Every company which is doing business has to borrow capital from outside as it is not practically possible to fund the expansion of the business through owners own funds. Borrowed capital is like oxygen mask which gives a new lease of life to business dying due to the shortage of funds. Borrowed capital refers to that capital which the company takes from outsiders like the loan from banks or financial institutions, issuing debentures to debenture holders, taking unsecured loans and so on. In order to understand this concept better let’s look at advantages as well as disadvantages of borrowed capital
Advantages of Borrowed Capital
- The first and foremost advantage of borrowed capital is that it helps in reducing the cash crunch of the business because a business can run for short period of time on owners funds but if one wants to run a successful business for long period of time than he or she has to take borrowed capital and use that capital to take advantage of profitable opportunities arising in normal course of business.

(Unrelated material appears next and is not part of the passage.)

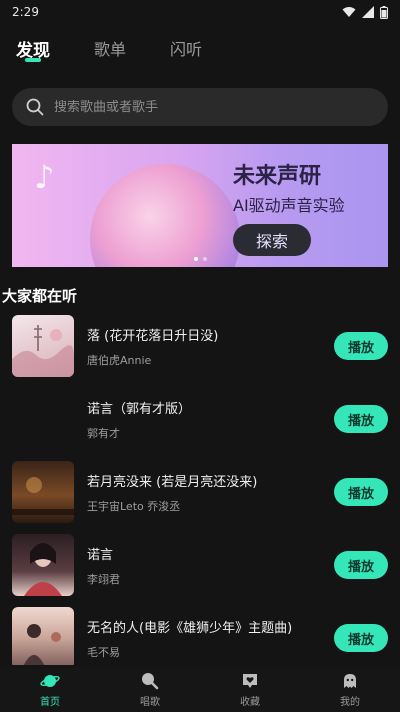 This screenshot has height=712, width=400. Describe the element at coordinates (200, 12) in the screenshot. I see `status-bar: 2:29` at that location.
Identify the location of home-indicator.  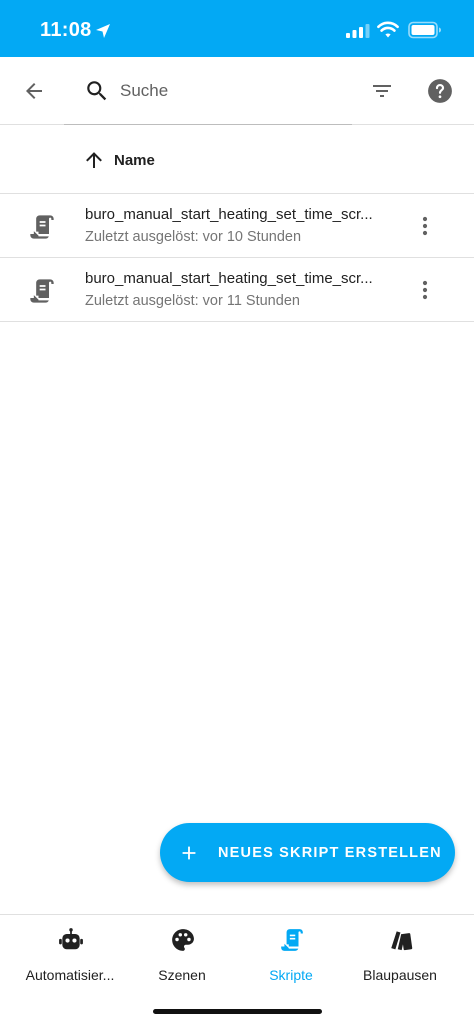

- Another advantage of borrowing capital is that rate of interest on borrowed capital is fixed and therefore company knows that how much interest company has to give to the borrowers whereas growth rate of profit is not fixed and company can earn the much higher rate of profits than the rate of interest it is paying it to the borrowers. In simple words, the company can leverage borrowed funds in the business to make higher profits.
- Another benefit of borrowed capital is that since creditors do not have any voting right they do not interfere in the management of the company and hence the owners of the company have full control over the matters of the company resulting in greater flexibility and conviction in the decision making of the top management.
Disadvantages of Borrowed Capital
- The biggest disadvantage of borrowed capital is that company has to pay interest on borrowed amount whether it’s making profits or losses in the business. In times of profit, there is no issue but when the company is making losses than this interest payment can be burdensome and may put the company in financial jeopardy.
- Another disadvantage is that the leverage factor because as long as business is doing good than leverage helps the company in generating more profits but once the business goes down and company make losses than leverage can be disastrous and history is filled with examples where the company has become insolvent or bankrupt due to high amount of debt in the balance sheet of the company.
- Another disadvantage of borrowed capital is that sometimes borrowers or creditors puts restrictions and conditions regarding the end use of funds which may lead to problems for the owners of the company because having funds with restrictions is like playing a football match with tied legs. Hence in a way, borrowed funds with the restriction on the use of funds do more harm than good for the company.
As one can see from the above that borrowed capital has benefits as well as limitations and any company thinking of borrowing capital for business should carefully analyze advantages as well as disadvantages and then take the decision regarding whether to take borrowed capital or not for the business.